Firstly, various univariate methods have been applied such as ARIMA, alternative GARCH models to perform the analysis and forecasting. 

Secondly, we analyzed the dynamic correlations of three time-varying indexes: OMX Stockholm Real Estate PI, OMX Stockholm 30 (OMX 30), and Nasdaq OMX Valueguard-KTH Housing Index (HOX Index). OMX30 is one of the Nordic most well-known stock indexes which includes the 30 most traded shares on the Stockholm Stock's Exchange and is considered as the indicator of the performance of the whole Stockholm Stock Exchange. Hox Index is the mostly used housing index in Sweden. Multivariate methods such as GMM, VAR lag model, ARCH models have been applied to investigate the relationship among indexes. 

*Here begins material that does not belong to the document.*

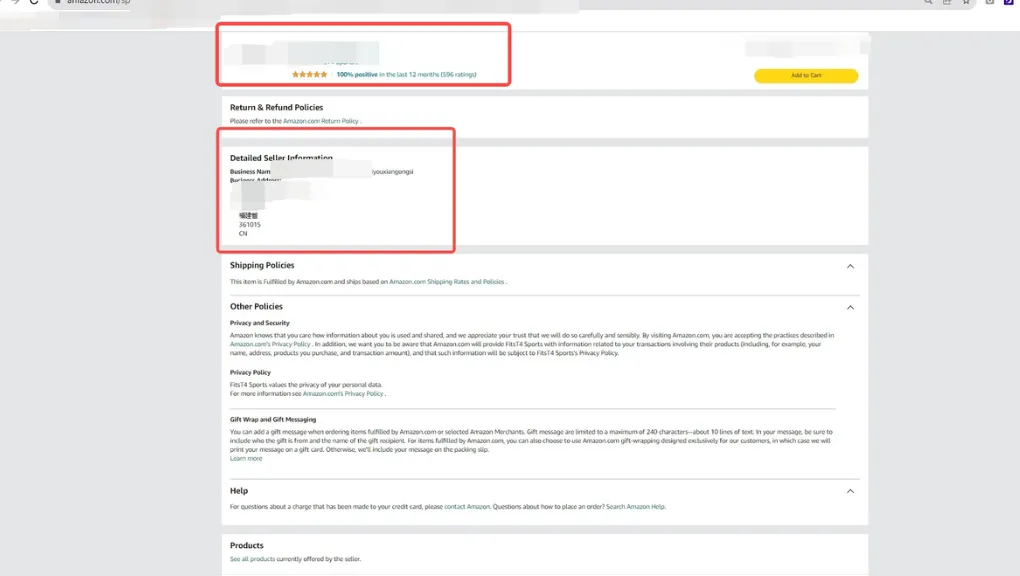The height and width of the screenshot is (576, 1020).
Task: Click the seller's five-star rating icons
Action: (309, 75)

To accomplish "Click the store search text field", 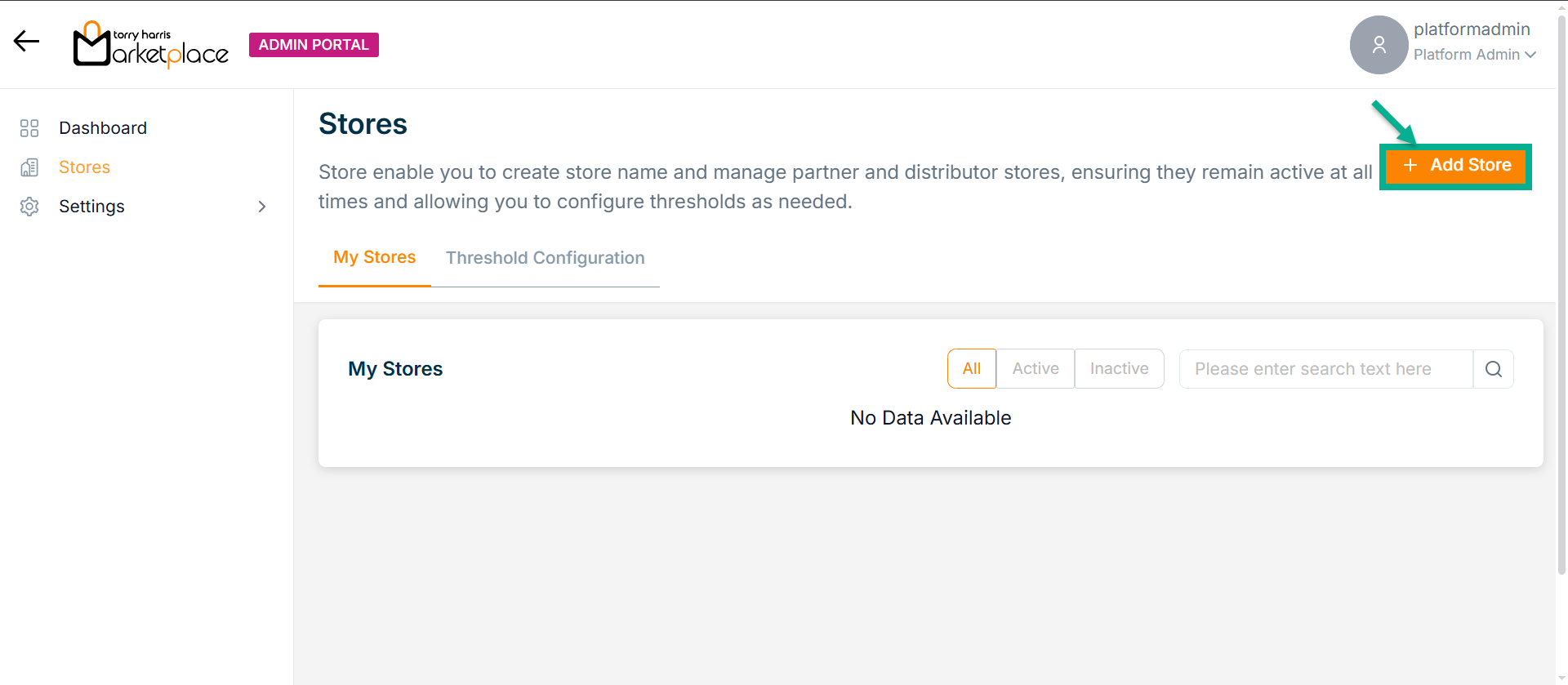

Finally, we selected OMX Stockholm Real Estate PI, OMX Copenhagen Real Estate PI, OMX Helsinki Real Estate PI, Nordic Real Estate PI and US REITs to study the volatility spillover effects between US and Scandinavian countries and the existence of spillover effects among Nordic countries from period 2000 to 2018. 

As for now, we are working on the model constructions and selections, and the result parts are still in process.